Bug in reclaim logic with exhausted nodes?

Wed Mar 12 08:06:14 EST 2014

We have seen the following situation on a test system:

2-node system, each node has 32GB of memory.

2 gigantic (16GB) pages reserved at boot-time, both of which are
allocated from node 1.

SLUB notices this:

[    0.000000] SLUB: Unable to allocate memory from node 1
[    0.000000] SLUB: Allocating a useless per node structure in order to
be able to continue

After boot, user then did:

echo 24 > /proc/sys/vm/nr_hugepages

And tasks are stuck:

[<c0000000010980b8>] kexec_stack+0xb8/0x8000
[<c0000000000144d0>] .__switch_to+0x1c0/0x390
[<c0000000001ac708>] .throttle_direct_reclaim.isra.31+0x238/0x2c0
[<c0000000001b0b34>] .try_to_free_pages+0xb4/0x210
[<c0000000001a2f1c>] .__alloc_pages_nodemask+0x75c/0xb00
[<c0000000001eafb0>] .alloc_fresh_huge_page+0x70/0x150
[<c0000000001eb2d0>] .set_max_huge_pages.part.37+0x130/0x2f0
[<c0000000001eb7c8>] .hugetlb_sysctl_handler_common+0x168/0x180
[<c0000000002ae21c>] .proc_sys_call_handler+0xfc/0x120
[<c00000000021dcc0>] .vfs_write+0xe0/0x260
[<c00000000021e8c8>] .SyS_write+0x58/0xd0
[<c000000000009e7c>] syscall_exit+0x0/0x7c

[<c00000004f9334b0>] 0xc00000004f9334b0
[<c0000000000144d0>] .__switch_to+0x1c0/0x390
[<c0000000001ac708>] .throttle_direct_reclaim.isra.31+0x238/0x2c0
[<c0000000001b0b34>] .try_to_free_pages+0xb4/0x210
[<c0000000001a2f1c>] .__alloc_pages_nodemask+0x75c/0xb00
[<c0000000001eafb0>] .alloc_fresh_huge_page+0x70/0x150
[<c0000000001eb2d0>] .set_max_huge_pages.part.37+0x130/0x2f0
[<c0000000001eb7c8>] .hugetlb_sysctl_handler_common+0x168/0x180
[<c0000000002ae21c>] .proc_sys_call_handler+0xfc/0x120
[<c00000000021dcc0>] .vfs_write+0xe0/0x260
[<c00000000021e8c8>] .SyS_write+0x58/0xd0
[<c000000000009e7c>] syscall_exit+0x0/0x7c

[<c00000004f91f440>] 0xc00000004f91f440
[<c0000000000144d0>] .__switch_to+0x1c0/0x390
[<c0000000001ac708>] .throttle_direct_reclaim.isra.31+0x238/0x2c0
[<c0000000001b0b34>] .try_to_free_pages+0xb4/0x210
[<c0000000001a2f1c>] .__alloc_pages_nodemask+0x75c/0xb00
[<c0000000001eafb0>] .alloc_fresh_huge_page+0x70/0x150
[<c0000000001eb2d0>] .set_max_huge_pages.part.37+0x130/0x2f0
[<c0000000001eb54c>] .nr_hugepages_store_common.isra.39+0xbc/0x1b0
[<c0000000003662cc>] .kobj_attr_store+0x2c/0x50
[<c0000000002b2c2c>] .sysfs_write_file+0xec/0x1c0
[<c00000000021dcc0>] .vfs_write+0xe0/0x260
[<c00000000021e8c8>] .SyS_write+0x58/0xd0
[<c000000000009e7c>] syscall_exit+0x0/0x7c

kswapd1 is also pegged at this point at 100% cpu.

If we go in and manually:

echo 24 >
/sys/devices/system/node/node0/hugepages/hugepages-16384kB/nr_hugepages

rather than relying on the interleaving allocator from the sysctl, the
allocation succeeds (and the echo returns immediately).

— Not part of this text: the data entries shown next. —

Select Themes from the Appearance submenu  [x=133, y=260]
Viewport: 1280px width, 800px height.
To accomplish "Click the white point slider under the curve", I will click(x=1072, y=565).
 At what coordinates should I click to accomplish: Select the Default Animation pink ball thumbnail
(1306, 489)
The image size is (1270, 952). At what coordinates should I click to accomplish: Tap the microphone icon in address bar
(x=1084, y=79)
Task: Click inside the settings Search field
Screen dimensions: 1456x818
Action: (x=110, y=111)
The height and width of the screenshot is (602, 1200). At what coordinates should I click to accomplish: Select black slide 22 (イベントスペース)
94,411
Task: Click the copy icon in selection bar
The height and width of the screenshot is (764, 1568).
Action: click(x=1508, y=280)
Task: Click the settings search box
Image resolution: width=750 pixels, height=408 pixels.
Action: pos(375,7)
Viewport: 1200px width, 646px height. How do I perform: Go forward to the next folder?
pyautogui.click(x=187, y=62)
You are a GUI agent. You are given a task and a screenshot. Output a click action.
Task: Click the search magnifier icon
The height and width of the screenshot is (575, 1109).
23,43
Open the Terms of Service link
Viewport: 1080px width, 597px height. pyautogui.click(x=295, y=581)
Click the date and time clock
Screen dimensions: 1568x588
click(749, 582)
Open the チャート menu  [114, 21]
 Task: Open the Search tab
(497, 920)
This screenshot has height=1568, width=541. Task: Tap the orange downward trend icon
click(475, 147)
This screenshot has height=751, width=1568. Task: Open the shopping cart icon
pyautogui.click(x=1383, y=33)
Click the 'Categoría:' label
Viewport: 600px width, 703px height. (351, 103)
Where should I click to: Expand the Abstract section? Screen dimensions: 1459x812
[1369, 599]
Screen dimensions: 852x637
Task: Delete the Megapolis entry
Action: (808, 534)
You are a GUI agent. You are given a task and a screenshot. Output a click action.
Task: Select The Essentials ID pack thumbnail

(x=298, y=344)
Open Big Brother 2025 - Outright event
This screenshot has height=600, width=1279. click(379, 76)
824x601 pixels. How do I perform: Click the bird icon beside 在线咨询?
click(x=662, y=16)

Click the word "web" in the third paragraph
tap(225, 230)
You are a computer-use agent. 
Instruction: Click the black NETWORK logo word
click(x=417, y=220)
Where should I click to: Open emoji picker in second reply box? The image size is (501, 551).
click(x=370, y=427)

I think we are hitting the following:

mm/hugetlb.c::alloc_fresh_huge_page_node():

        page = alloc_pages_exact_node(nid,
                htlb_alloc_mask(h)|__GFP_COMP|__GFP_THISNODE|
                                                __GFP_REPEAT|__GFP_NOWARN,
                huge_page_order(h));

include/linux/gfp.h:

#define GFP_THISNODE    (__GFP_THISNODE | __GFP_NOWARN | __GFP_NORETRY)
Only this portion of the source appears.